### Task prompt
Wherever "icon" appears in a line of the records below, count that line, and report only the number.

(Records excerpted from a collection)
+===+

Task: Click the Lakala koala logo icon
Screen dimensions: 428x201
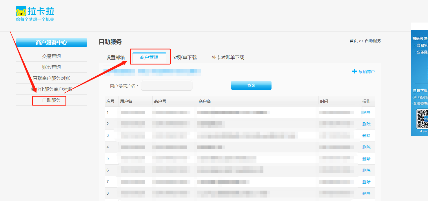Action: (21, 11)
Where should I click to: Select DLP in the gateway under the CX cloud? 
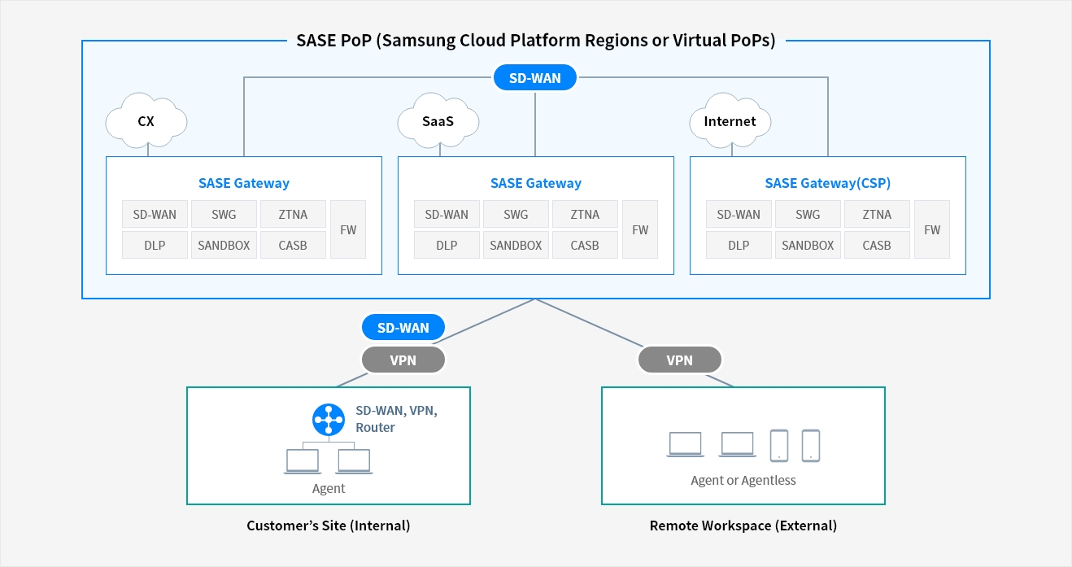pos(155,245)
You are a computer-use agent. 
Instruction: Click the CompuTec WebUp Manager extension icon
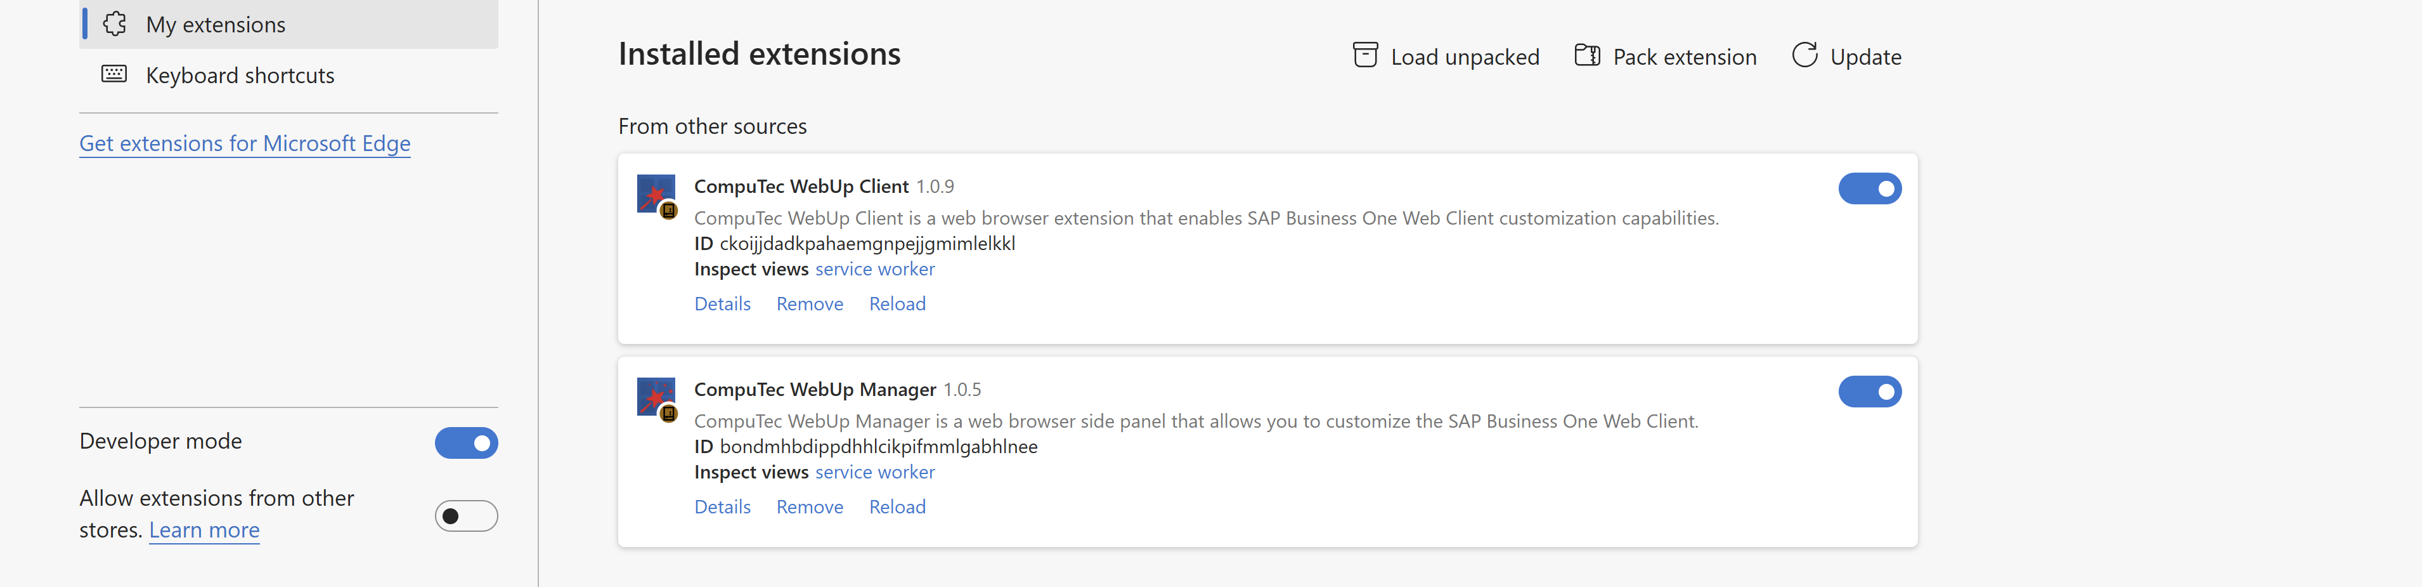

+===+

### Response to the task
2